Non è impossibile rendere efficaci provvedimenti economici come le campagne volte a sensibilizzare la popolazione, o costosi, come quando si decide di chiudere attività commerciali e scuole. La soluzione sta nel saper integrare gli studi randomizzati controllati, per adattare una somministrazione oculata degli interventi non farmaceutici. In questo modo è possibile anche minimizzare il livello di incertezza nelle osservazioni.

Il problema sta anche nel non gravare sui diritti civili. Alcuni modelli presentati dal Washington Post, per esempio, sono critici riguardo al misure drastiche, come quelle adottate in Cina, suggerendo – in maniera semplicistica – che andassero ben oltre il necessario. Negli studi randomizzati controllati un gruppo di persone vengono scelte in maniera casuale tra quelle che hanno ricevuto un tipo di intervento, mentre un altro gruppo casuale non ne ha alcuno, permettendo così di escludere gli effetti casuali, che sembrano legati alle misure adottate, escludendo così le correlazioni spurie.

È difficile però poter ottenere ricerche di questo tipo quando l’epidemia è ai suoi inizi, mentre potrebbero dare un contributo notevole nella Fase 2, quando le misure di contenimento devono essere gradualmente allentate.

«I responsabili politici possono utilizzare una tempistica sistematica di tali interventi – continuano gli autori – sia per proteggere la popolazione sia per comprendere l’impatto dell’intervento».

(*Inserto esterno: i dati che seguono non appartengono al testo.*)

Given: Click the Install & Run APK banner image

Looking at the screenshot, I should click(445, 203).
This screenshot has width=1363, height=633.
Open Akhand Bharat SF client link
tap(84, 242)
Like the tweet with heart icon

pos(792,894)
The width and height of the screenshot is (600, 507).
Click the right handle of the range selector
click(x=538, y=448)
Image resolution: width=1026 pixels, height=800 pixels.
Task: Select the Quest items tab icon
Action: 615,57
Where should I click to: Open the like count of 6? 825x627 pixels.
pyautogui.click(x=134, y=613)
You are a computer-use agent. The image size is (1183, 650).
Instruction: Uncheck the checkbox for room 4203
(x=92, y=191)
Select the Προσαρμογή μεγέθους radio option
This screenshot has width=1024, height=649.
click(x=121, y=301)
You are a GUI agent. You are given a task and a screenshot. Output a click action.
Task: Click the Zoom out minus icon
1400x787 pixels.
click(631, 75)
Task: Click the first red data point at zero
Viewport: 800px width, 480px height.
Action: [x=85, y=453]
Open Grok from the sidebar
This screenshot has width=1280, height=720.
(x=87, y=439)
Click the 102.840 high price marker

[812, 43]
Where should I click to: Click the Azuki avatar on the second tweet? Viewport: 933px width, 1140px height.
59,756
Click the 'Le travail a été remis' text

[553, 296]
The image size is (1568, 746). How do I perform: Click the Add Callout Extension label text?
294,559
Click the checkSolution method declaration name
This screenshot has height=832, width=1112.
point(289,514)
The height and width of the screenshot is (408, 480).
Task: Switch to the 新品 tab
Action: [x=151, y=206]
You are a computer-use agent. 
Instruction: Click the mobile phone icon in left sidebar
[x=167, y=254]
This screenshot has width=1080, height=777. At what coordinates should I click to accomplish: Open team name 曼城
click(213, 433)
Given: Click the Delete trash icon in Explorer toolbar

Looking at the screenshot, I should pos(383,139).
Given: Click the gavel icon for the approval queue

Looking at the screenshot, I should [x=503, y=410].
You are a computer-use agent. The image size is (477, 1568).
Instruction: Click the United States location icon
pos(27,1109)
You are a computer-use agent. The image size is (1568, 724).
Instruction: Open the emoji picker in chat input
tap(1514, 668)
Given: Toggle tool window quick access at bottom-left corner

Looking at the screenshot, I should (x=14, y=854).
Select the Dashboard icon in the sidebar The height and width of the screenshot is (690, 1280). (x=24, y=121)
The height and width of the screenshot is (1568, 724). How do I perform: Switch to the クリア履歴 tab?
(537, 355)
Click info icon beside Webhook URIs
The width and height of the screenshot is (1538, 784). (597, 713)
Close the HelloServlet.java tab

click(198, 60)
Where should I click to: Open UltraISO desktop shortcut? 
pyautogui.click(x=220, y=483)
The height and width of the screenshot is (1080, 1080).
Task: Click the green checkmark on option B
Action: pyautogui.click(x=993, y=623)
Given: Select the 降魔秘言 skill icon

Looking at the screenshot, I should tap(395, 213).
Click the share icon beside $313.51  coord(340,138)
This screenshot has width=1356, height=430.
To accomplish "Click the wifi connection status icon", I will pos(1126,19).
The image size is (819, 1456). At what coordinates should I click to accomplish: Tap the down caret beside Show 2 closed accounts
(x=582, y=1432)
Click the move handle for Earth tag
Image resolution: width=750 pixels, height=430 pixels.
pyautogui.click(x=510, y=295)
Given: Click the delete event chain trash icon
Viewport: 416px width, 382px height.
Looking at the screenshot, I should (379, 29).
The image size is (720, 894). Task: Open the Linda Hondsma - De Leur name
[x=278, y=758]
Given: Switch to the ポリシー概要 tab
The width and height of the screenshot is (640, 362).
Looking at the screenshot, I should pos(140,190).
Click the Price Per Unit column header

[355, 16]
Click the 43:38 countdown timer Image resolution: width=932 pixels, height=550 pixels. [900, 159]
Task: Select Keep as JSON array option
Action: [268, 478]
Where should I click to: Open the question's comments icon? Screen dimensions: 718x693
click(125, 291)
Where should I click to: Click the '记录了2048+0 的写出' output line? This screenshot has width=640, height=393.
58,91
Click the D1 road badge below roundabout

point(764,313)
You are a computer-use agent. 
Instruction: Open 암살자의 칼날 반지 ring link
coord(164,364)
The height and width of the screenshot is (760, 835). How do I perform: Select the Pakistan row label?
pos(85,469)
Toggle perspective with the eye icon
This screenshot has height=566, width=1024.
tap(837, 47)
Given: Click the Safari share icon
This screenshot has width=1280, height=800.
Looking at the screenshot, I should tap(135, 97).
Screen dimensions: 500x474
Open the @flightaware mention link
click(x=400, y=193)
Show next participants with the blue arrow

Così avrebbe senso un allentamento graduale, a partire da un insieme iniziale di località a cui fanno seguito altre, in modo da poter avere un confronto tra «regioni precoci e tardive». Secondo gli autori il modello potrebbe essere utilizzato in qualsiasi momento della pandemia, e si parlerebbe quindi di misure di contenimento adottate in maniera graduale. 

Non tutte le politiche discutibili vengono per nuocere

In una versione più estesa, che non trasformi questo modello in un esperimento sociale dalle implicazioni etiche difficili da ignorare, avrebbe senso cominciare da una riapertura delle scuole mentre le attività non essenziali restano chiuse, e vedere cosa succede. «Bisogna fare molta attenzione [al fine di] rendere etici [tali studi]», osservano puntualmente gli autori.

Il tutto sta nel tenere sempre in considerazione un bilancio tra costi psicologici ed economici di certi interventi. Ma forse la stessa incertezza delle Istituzioni di fronte all’emergenza, potrebbe rivelarsi un’opportunità.

In tanti si sono chiesti nelle scorse settimane secondo quale criterio certe attività restassero chiuse e altre no. Stando a quanto esposto dagli autori di Science, queste incoerenze potrebbero essere sfruttate dai ricercatori negli studi osservazionali.

«Laddove la randomizzazione non è possibile – spiegano gli autori – gli “esperimenti naturali” creati da alcune politiche possono essere sfruttati, come i tagli quasi arbitrari (ad esempio, la riapertura dei negozi sotto un certo metro quadro)». 

Ad ogni modo, resterà sempre molto difficile riuscire a capire quale sia il momento corretto in cui intervenire, sia per contenere la diffusione del virus nelle fasi iniziali, sia per cominciare ad allentare le misure adottate. Ma proprio per questo, secondo gli autori, «è probabile che tale incertezza renda più accettabile al pubblico il restringimento o l’allentamento sfalsati di un intervento».

Un fattore che ci sembra non essere stato sufficientemente evidenziato dagli autori è quello della percezione nell’opinione pubblica dell’emergenza sanitaria e delle misure adottate, spesso resa confusa – e in certi casi distorta – sia per il modo con cui sono state amplificate dai media le discordanze tra diversi esperti, sia per la pubblicazione sistematica di contenuti complottisti. Come si possono prendere decisioni tempestive e coordinate in un clima del genere?